Delaying of oath OK’d

Venezuela chief says inauguration can be postponed

— Venezuela’s Supreme Court chief said Wednesday that the inauguration of President Hugo Chavez can legally be postponed, siding with the government in a heated dispute with the opposition while the ailing leader struggles with complications a month after cancer surgery in Cuba.

Supreme Court President Luisa Estella Morales made the statement after the opposition urged the top court to rule that the government was violating the constitution by putting off the swearing-in for a new term, which had been scheduled for today. Lawmakers voted Tuesday to delay the ceremony, allowing Chavez to take the oath of office at a later date before the Supreme Court.

Morales also said that the Supreme Court has not considered appointing a panel of doctors, as opposition politicians have demanded, to evaluate whether Chavez is fit to remain in office after remaining out of public view since Dec. 11.

While the opposition has not yet filed a formal court challenge to the delayed inauguration, Morales said she was announcing the decision in response to a request for a legal opinion by a woman she didn’t identify. She said the inauguration can be performed before the Supreme Court, at a time and place to be determined.

“We know it’s necessary, and undoubtedly the inauguration is going to be carried out, but at this time we can’t anticipate when,” Morales told reporters at a news conference.

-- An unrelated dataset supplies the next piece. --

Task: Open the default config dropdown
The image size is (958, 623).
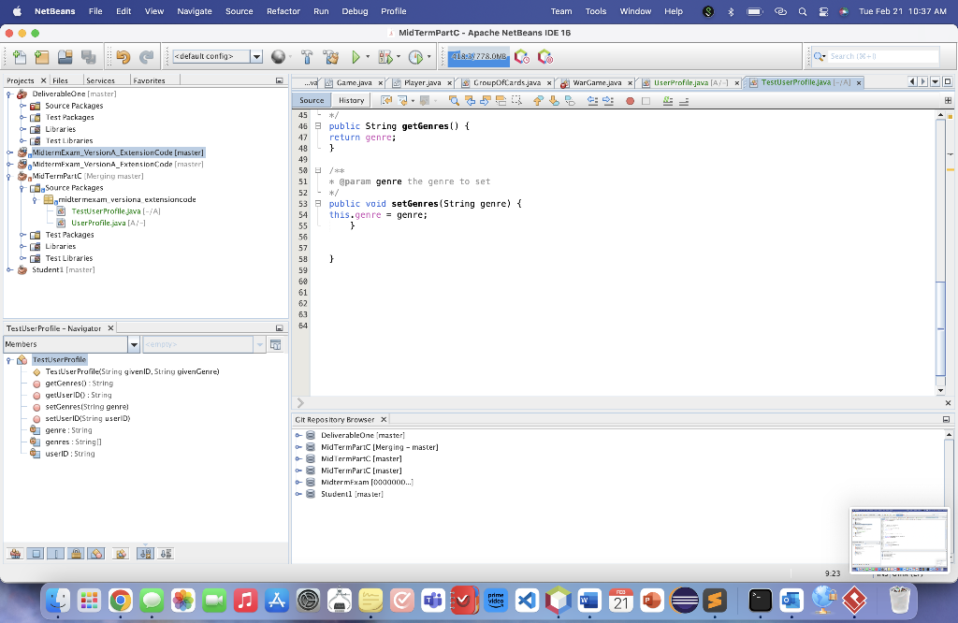Action: pos(256,57)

The constitutional debate takes place against a backdrop of complaints that the government isn’t giving complete information about the condition of Chavez, who hasn’t spoken publicly since his fourth cancer-related surgery in Cuba four weeks ago.

“It’s very evident that he isn’t governing, and what they want us to believe is that he’s governing, and they’re lying,” opposition leader Ramon Guillermo Aveledo told the Venezuelan television channel Globovision. He insisted that the National Assembly president should take over temporarily as interim leader and that the Supreme Court should appoint a panel of doctors to determine Chavez’s condition.

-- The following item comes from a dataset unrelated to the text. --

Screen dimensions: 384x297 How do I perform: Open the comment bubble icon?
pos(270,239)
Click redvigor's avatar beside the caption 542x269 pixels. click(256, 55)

Venezuela’s constitution says the oath of office should be taken before lawmakers in the National Assembly on Jan. 10. But the charter adds that if he is unable to be sworn in by the National Assembly, the president may take the oath before the Supreme Court, without explicitly stating a date.

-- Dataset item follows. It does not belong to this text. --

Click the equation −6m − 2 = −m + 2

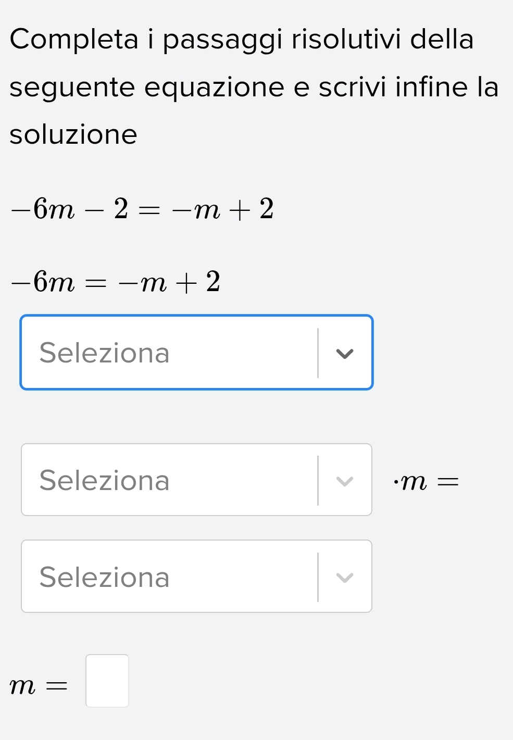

The opposition has argued that the only legal way to postpone the ceremony is for Congress to approve a “temporary absence” for the president, leaving the head of the National Assembly as interim president for 90 days, a period that could be extended for an additional 90 days.

But Morales said that as of now, “there is not even a temporary absence.”

Vice President Nicolas Maduro broke the news that Chavez would not be able to attend the scheduled inauguration in a letter to National Assembly President Diosdado Cabello, which he announced he had received Tuesday.

While leaders of both the pro- and anti-Chavez camps say they don’t expect violence to break out today, the government called for the socialist president’s supporters to gather for a demonstration at the presidential palace, and said that some foreign leaders were to visit. Bolivian President Evo Morales and Uruguayan President Jose Mujica have confirmed they will attend.

The Supreme Court on Tuesday also rejected a legal challenge by a lawyer, Otoniel Pautt Andrade, who had argued that it would violate the constitution for Cabello to refuse to assume the presidency provisionally if Chavez were unfit to be sworn in on the set date.

Chavez said before his operation that if he were unable to continue on as president, Maduro should take his place and run in an election to replace him. Speculation that his illness might be entering its final stages grew Tuesday when the proposal for a postponement came in a letter signed by Maduro, not Chavez.

Information for this article was contributed by Vivian Sequera and Ian James of The Associated Press.